The COVID-19 pandemic has had a profound impact on the global economy. The main result is unprecedented economic downturn, with greater global GDP decline than during the Great Financial Crisis in 2009. Much like then, pet care has proven to be a recession-proof industry during COVID-19. Income elasticities are very low in pet care – pet owners tend to cut back their spending on themselves before cutting spending on their pets. 2020 was a record year for pet care, and in 2021 the industry continued to perform well, still showing strong growth.
This record performance can first be explained by the boom in the pet population, especially in Western markets. In Europe, the growth of the dog and cat population in 2020 was more than double its historic CAGR. Social isolation and work from home arrangements prompted many Europeans to adopt a companion animal. The higher demand for pets spilled over into 2021, during which the pet population swelled further.

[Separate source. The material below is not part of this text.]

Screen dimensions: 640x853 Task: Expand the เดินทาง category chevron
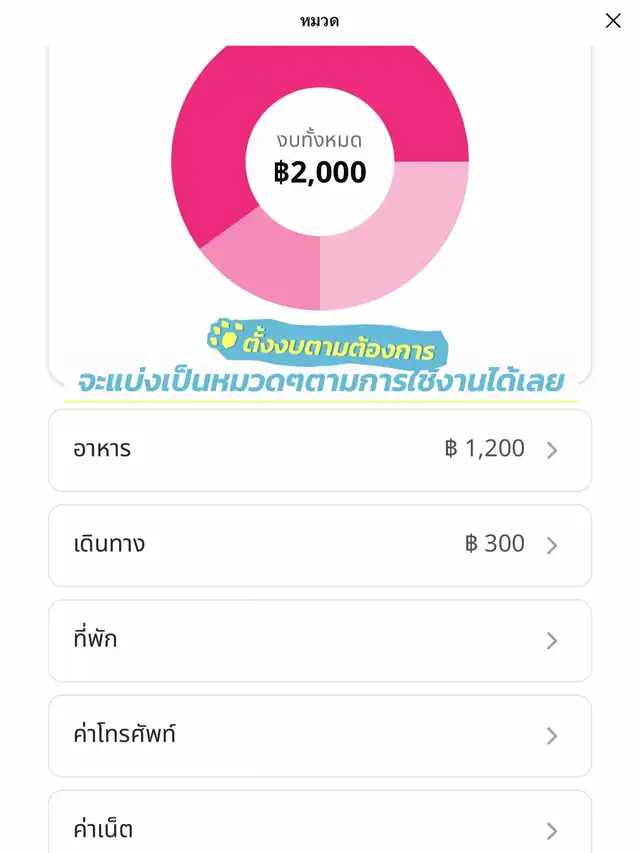point(552,546)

Nevertheless, the pet industry’s historic performance has to be taken with a grain of salt. Supply chain disruption was another symptom that hit most fmcg industries – food and pet food in particular. Increased demand due to the stockpiling effect early on, and the leap in growth of the pet population in the longer-term, contributed to higher costs. This creates some false positives in evaluating the record-breaking value growth of pet care during and post-pandemic.
However, population growth was not the only reason for the industry’s record value increase. The performance of the premium price segment also greatly contributed to growth. Despite economic downturn, pet owners overall did not trade down, and the premium price segment outperformed pre-pandemic levels in both 2020 and 2021.
The surge in the premium price segment is a part of a wider European trend – price polarisation. The mid-priced segment is hollowing out, as economy brands become better quality and the line between the two segments blurs. Private label has also enjoyed success, slightly outperforming branded products. This is also connected to price polarisation – notable private label sales reside within the economy segment, and some in the premium segment, but very little in the mid-priced segment.
Spending more time at home also meant more bonding time with pets, which strengthened the pet humanisation trend, and in turn, meant higher spending per pet. The clearest outcome here was many more occasions to treat pets, thus, treats was by far the leading segment in terms of growth in 2020 and 2021.
Both Eastern and Western Europeans sought functionality in their pets’ nutrition, slightly more so during the pandemic than previously. According to Euromonitor International’s Product Claims and Positioning data, European pet owners were particularly interested in functional claims such as ‘good source of vitamins’, ‘antioxidants’, ‘immune system health’, and ‘good source of omega 3s’. Clearly, concerned owners wanted to strengthen their pets’ health as much as their own in uncertain times.
Sustainability: Challenges and opportunities
The sustainability trend is one of the hotter topics in the pet care industry – there is ever-growing interest in and demand for sustainable products, and as such, it provides a vast bedrock for innovation. However, growing interest in sustainability directly opposes several ongoing trends in pet care.
One such trend is the demand for meat-rich, ancestral diet pet food, which moves the industry in the opposite direction from sustainability. Many pet owners demand human-grade meat as the main ingredient, and many brands use such claims as their main competitive advantage. This trend is unlikely to disappear any time soon; however, given the significant carbon footprint of meat production, over 30% of respondents in Euromonitor International’s Lifestyles Survey in Europe reported that they were reducing meat consumption for environmental reasons during the pandemic.
Another trend in opposition to sustainability has to do with packaging. Pet care, being the fastest growing fmcg industry globally, generates more and more packaging waste. However, the more alarming issue here is elements of the pet humanisation trend, such as the shift to smaller pack sizes and the overwhelming use of single-portion pouches. Plastic pouches and containers that cannot be recycled are gaining share against recyclable types of packaging, such as paper or metal.
Despite these challenges, there seems to be strong motivation amongst pet owners to follow the sustainability trend. According to Euromonitor International’s Lifestyles Survey, European pet owners reported strong green attitudes and activities even during the pandemic. Most European pet owners were very concerned with climate change and their own environmental footprint. They were also more likely to purchase sustainably-produced items and purpose-driven brands. Clearly, there is plenty of motivation among consumers for sustainability to thrive in pet care.
Innovate, adapt, overcome
Ultimately, sustainability, and the broader pet care industry, show resilience and promise through the motivations of consumers. Nonetheless, there are obstacles to overcome. On a broader level, pet care is doing well in terms of growth in the pet population and consumers wholeheartedly buying into the pet humanisation trend, which pushes them to opt for the best products for their beloved companions. This is evident in the growth of premium food and treats. However, consumer pockets are not infinite, and therefore the supply chain needs to become fail-proof so that prices do not increase to the level that income elasticities are affected. One way to adapt and overcome this is to regionalise production. Similarly in terms of the sustainability trend, consumer motivations are there, and so are solutions to the evident tensions.